The novel also talks about the phenomena of the "paper town," which can be an unbuilt subdivision or a copyright trap used by mapping companies where they will include the name of a town somewhere on their map, but that town does not actually exists. Of course, what will then sometimes happen is that people will start using the name of that town for other purposes, realizing that it doesn't really exists but it can be found on certain maps.
My Verdict: I gave the novel four out of five stars on Goodreads. My only real criticism (aside from the use of Whitman, but that is really my personal issue) is that the character of Margo really does not appeal to me at all. I realize she is the popular and pretty girl, and the girl that Q has been longing for all this time, and I am fine with that, but what I am not okay with is how self-obsessed she is and how people like Q do not see that...or do not care. This may also have to do with my impatience for teenagers who think that whatever issue they are currently going through is the biggest thing to happen to anyone ever in the history of the world, and I feel like Margo has a little bit of that. Of course, she is a teenager, and I was totally guilty of this too when I was 17.
Favorite Moment: Pretty much any instance that involved Q deciphering the clues that Margo left behind interested me greatly.

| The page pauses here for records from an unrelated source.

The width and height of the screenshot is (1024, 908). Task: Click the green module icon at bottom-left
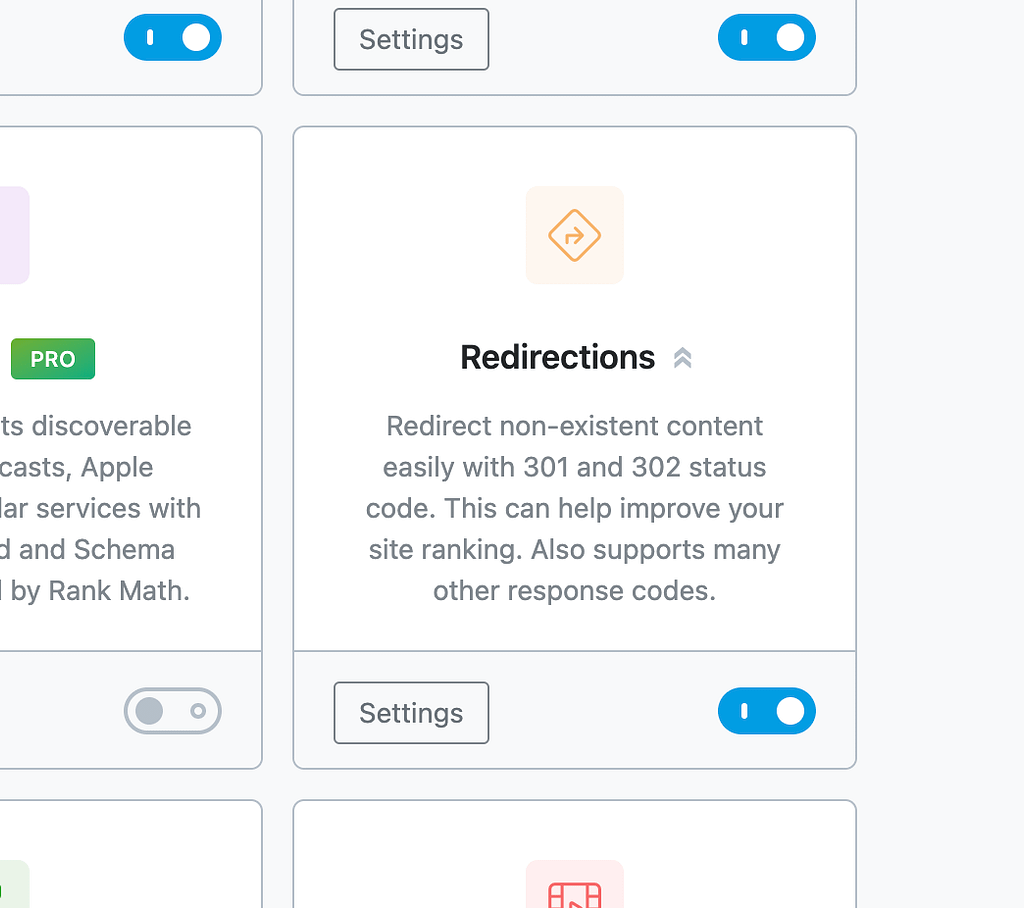14,888
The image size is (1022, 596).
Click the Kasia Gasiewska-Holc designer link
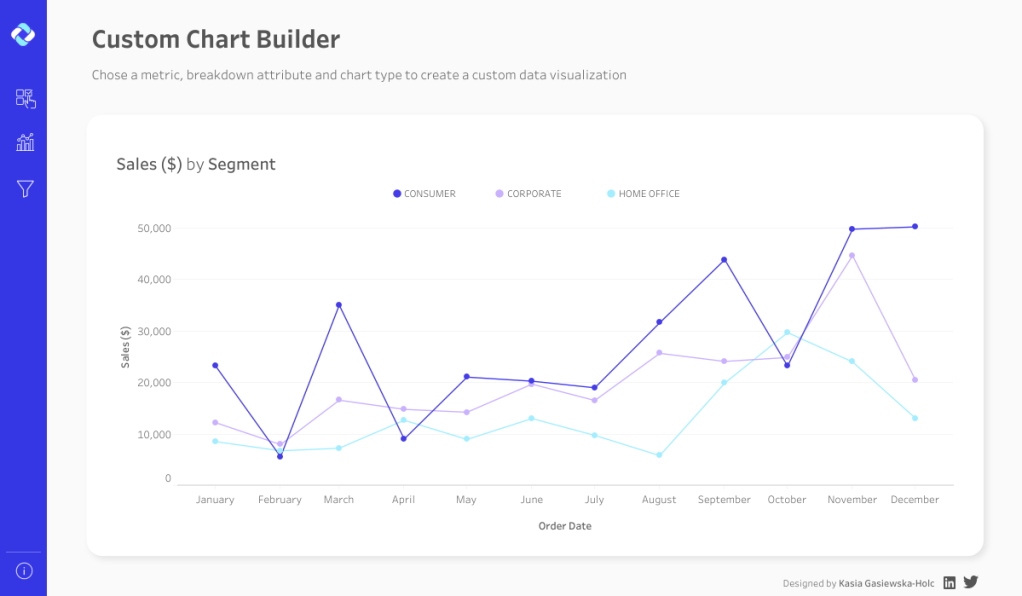pos(886,583)

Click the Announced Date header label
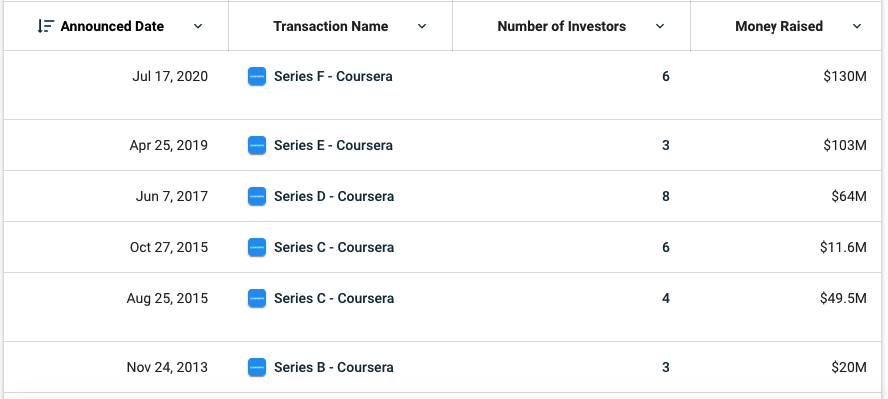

Favorite Character: I have to go with one of Q's best friends, Marcus (a.k.a. Radar). Marcus is African-American and his parents currently own the world's largest selection of black Santas (Ha!). He is also really into, like really into, editing a website called Omnictionary - a collaborative online encyclopedia (yeah, guess which site that was modeled after). In fact, there is actually now a real life Omnictionary website that includes more detailed information about the Paper Towns characters and the life of Green.
Recommended Reading: I recently finished Green's An Abundance of Katherines. If you enjoyed Paper Towns you may also like this book.